ワークショップ 2【コーパス研究の作法】
日時:10 月 6 日(土)11:00–12:00
講師:井上 永幸(広島大学)
★コーパスで高頻度ものを用例として辞書に取り込むべき,というのはよく聞くことですが,講師によれば,「アイスピック」の用例の大部分は殺人や傷害関係であるとのこと。単純な頻度万能主義の危険性に警鐘をならした素晴らしいご講演でした。
研究発表 3「英語学習者コーパス構築のためのタスク設計:特定の文法項目抽出に向けて」
発表者:工藤 洋路(玉川大学)・内田 諭(九州大学)
★単に**というテーマで作文しなさい,と言うと,こちらが分析したい文法項目が含まれないこともめずらしくありません。
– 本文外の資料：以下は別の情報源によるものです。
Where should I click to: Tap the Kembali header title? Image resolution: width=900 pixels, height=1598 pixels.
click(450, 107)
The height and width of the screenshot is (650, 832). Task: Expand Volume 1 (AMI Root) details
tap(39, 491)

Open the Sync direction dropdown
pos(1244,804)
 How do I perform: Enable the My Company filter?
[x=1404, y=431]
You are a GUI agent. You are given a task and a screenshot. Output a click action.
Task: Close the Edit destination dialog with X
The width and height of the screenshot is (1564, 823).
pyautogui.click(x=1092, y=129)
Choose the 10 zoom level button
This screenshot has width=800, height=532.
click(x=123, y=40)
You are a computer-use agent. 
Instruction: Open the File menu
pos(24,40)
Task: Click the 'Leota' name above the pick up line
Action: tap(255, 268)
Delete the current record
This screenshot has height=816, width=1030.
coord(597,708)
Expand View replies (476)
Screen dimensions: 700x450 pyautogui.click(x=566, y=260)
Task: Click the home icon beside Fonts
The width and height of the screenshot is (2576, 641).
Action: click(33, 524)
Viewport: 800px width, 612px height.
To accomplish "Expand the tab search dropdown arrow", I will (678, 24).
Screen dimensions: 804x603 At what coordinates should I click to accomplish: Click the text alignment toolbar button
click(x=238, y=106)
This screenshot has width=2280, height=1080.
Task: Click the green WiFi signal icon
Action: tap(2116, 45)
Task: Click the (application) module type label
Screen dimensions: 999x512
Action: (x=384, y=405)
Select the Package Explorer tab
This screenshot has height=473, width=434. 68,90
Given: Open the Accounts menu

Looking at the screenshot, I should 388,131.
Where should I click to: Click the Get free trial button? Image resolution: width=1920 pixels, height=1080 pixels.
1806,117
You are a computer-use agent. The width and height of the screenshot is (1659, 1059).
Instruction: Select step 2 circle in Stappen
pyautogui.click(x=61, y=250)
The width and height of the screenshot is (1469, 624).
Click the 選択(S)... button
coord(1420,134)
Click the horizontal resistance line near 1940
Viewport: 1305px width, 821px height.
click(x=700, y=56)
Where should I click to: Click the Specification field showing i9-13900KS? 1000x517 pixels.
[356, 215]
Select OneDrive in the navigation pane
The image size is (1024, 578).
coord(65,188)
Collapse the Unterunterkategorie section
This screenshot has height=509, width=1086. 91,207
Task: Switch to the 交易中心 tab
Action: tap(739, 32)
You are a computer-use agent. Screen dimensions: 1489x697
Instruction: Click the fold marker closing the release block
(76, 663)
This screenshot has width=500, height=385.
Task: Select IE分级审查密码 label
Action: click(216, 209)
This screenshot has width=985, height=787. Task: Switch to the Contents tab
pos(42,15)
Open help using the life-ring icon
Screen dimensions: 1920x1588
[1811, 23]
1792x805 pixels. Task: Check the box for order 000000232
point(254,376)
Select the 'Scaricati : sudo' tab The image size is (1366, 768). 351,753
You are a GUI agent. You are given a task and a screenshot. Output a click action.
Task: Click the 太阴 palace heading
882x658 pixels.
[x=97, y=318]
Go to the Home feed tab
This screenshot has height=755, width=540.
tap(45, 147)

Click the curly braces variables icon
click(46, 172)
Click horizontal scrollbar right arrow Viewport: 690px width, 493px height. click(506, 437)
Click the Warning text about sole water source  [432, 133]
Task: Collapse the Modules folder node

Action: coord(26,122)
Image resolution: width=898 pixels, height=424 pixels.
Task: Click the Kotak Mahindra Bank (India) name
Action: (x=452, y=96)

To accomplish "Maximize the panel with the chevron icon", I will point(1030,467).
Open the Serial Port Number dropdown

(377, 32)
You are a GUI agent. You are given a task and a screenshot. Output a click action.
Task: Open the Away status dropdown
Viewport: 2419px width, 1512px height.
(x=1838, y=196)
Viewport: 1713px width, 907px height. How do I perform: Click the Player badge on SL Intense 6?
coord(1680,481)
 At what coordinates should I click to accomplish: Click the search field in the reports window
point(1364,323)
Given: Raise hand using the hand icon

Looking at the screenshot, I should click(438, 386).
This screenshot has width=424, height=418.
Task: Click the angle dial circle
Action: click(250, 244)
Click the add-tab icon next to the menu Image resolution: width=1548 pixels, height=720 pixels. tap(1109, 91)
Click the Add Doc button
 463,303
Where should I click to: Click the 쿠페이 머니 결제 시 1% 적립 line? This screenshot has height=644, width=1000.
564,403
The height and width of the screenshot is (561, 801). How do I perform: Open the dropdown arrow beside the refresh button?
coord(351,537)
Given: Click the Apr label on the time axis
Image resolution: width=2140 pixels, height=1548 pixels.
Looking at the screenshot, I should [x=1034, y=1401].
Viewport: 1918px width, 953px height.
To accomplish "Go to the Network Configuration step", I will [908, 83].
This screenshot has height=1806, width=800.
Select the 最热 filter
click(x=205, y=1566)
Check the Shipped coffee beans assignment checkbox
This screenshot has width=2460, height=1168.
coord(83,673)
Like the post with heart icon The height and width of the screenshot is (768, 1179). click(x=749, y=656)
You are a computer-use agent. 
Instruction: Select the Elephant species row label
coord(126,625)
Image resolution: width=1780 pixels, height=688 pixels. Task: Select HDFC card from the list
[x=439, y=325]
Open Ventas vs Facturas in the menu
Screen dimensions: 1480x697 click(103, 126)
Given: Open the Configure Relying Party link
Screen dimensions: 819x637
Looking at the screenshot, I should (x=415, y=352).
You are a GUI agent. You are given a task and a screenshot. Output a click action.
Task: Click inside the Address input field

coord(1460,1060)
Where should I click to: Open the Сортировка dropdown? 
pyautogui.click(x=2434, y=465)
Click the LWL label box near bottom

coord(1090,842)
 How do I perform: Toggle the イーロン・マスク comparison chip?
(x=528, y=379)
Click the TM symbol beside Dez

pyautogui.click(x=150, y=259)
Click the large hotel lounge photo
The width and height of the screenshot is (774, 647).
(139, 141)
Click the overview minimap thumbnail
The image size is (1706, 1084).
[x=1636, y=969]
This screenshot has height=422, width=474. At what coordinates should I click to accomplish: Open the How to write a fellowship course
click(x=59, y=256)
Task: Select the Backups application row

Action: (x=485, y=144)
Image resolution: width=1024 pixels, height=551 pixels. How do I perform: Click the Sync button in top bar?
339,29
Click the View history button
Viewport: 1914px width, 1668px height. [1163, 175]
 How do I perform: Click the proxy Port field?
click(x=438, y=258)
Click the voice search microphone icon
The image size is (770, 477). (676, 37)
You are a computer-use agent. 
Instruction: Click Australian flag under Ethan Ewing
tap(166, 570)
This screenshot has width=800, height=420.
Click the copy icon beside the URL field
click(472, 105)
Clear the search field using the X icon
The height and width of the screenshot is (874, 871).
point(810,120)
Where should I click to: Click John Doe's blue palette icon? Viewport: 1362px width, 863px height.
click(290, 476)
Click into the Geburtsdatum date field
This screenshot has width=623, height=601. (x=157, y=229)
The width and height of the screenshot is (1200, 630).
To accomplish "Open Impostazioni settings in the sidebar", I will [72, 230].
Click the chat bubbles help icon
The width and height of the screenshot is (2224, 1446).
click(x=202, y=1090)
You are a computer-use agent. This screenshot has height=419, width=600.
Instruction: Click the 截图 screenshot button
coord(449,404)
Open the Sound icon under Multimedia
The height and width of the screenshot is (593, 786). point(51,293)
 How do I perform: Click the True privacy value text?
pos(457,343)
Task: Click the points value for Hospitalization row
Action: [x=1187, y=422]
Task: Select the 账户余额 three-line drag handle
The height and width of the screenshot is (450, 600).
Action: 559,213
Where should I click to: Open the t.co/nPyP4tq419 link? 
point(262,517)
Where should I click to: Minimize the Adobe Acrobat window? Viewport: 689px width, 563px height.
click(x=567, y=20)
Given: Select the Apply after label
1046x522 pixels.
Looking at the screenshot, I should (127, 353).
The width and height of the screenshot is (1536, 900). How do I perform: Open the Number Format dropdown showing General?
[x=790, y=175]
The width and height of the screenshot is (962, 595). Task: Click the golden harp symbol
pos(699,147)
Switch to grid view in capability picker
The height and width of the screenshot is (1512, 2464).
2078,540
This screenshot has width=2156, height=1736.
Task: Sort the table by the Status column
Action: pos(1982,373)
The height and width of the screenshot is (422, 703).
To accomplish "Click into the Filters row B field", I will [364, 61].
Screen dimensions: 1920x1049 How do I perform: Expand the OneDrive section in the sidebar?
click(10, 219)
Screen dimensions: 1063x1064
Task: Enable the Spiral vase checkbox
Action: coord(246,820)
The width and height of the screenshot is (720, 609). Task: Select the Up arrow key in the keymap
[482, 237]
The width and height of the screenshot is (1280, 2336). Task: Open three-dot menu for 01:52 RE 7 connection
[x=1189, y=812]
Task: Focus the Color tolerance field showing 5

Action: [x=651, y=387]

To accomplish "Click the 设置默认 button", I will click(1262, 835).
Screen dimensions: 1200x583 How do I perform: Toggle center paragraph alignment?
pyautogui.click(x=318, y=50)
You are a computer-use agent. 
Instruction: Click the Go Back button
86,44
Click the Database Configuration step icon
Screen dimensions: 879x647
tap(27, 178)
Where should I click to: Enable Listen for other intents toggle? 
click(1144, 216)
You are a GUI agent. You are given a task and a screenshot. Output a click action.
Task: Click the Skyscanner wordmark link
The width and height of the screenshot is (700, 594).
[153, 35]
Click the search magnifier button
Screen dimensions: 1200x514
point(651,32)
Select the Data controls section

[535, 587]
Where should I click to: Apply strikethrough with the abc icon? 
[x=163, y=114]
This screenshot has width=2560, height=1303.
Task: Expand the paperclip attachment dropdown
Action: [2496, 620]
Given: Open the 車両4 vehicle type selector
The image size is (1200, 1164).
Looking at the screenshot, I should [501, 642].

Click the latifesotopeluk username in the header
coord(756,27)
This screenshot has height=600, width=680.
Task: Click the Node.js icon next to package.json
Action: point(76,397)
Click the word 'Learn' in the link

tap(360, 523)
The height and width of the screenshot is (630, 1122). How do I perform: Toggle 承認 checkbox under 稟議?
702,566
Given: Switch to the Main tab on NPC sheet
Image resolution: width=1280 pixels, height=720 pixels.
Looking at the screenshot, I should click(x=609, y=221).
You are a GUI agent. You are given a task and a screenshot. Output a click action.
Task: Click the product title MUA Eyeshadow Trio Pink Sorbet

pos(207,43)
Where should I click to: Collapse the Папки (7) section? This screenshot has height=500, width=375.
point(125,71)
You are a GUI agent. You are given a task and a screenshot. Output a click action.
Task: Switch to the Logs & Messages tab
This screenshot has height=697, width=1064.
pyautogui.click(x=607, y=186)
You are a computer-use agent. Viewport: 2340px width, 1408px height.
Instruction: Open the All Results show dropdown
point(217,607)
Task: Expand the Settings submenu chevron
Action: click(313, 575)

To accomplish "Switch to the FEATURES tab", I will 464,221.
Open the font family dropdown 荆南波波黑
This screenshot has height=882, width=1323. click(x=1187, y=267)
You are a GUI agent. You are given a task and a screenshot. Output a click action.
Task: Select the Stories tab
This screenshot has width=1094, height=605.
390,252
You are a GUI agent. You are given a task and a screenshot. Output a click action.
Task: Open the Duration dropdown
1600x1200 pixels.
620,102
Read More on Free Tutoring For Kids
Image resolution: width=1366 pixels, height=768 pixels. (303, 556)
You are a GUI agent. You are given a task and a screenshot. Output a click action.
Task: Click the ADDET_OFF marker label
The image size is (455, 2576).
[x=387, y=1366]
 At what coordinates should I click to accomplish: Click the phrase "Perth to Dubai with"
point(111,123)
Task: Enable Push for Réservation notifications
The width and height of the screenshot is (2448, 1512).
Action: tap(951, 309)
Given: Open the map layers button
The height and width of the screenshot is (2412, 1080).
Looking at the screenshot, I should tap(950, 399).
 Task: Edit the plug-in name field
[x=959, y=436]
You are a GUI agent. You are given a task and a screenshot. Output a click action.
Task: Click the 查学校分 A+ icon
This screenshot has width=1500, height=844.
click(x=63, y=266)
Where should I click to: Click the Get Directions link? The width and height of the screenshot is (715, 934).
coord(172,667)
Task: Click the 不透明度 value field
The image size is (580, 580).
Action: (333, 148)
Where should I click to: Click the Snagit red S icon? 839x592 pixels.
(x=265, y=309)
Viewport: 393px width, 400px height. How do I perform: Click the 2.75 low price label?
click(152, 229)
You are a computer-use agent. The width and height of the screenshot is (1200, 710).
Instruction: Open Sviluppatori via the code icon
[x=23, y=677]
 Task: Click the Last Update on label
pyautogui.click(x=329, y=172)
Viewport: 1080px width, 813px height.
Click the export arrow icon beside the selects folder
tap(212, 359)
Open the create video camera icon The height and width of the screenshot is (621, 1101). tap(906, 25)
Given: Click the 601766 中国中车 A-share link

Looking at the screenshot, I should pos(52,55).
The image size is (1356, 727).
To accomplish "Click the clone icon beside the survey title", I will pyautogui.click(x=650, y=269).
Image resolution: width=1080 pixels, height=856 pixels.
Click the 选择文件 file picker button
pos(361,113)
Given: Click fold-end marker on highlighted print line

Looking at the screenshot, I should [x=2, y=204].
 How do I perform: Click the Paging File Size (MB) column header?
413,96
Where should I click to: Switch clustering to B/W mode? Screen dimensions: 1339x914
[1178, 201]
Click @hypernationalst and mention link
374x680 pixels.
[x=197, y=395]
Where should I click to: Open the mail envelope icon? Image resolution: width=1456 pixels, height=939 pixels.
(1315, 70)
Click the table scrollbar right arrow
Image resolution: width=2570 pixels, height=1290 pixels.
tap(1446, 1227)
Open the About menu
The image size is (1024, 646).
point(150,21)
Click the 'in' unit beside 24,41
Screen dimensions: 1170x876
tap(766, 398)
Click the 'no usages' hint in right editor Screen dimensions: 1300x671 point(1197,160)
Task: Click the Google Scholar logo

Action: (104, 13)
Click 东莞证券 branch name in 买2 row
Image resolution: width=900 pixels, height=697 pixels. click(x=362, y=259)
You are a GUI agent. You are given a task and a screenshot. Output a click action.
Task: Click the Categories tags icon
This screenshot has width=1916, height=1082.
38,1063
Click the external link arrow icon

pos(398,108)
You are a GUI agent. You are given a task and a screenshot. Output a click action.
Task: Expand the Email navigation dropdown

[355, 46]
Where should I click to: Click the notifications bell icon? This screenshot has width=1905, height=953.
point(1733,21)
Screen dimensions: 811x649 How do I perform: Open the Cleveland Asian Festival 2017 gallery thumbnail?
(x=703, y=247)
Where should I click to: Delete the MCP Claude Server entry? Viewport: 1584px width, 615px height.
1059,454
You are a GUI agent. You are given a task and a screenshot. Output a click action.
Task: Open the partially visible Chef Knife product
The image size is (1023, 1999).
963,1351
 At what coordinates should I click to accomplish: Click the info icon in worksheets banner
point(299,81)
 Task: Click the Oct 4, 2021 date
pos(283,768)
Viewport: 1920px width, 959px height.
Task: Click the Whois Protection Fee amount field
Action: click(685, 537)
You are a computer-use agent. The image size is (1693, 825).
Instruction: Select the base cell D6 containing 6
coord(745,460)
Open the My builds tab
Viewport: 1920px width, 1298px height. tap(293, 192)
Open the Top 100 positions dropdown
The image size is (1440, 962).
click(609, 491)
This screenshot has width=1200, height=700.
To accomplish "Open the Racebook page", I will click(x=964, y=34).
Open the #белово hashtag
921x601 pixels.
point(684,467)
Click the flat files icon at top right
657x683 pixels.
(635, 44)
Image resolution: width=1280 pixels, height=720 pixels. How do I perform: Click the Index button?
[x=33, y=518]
本発表では,いくつかのインストラクション(指示文のみ提示,詳細指示文のみ提示,指示文+モデル文提示)で作文を行わせた結果,指示文を詳しくしたり,モデル文を見せることで狙った文法項目が出現しやすくなるという実験結果が報告されました。できるだけ自然な自由作文を集めようとする,一般的な学習者コーパスの構築思想とは異なりますが,中高現場等で,文法指導の改善資料としての「コーパス」を作る上では貴重な知見と言えます。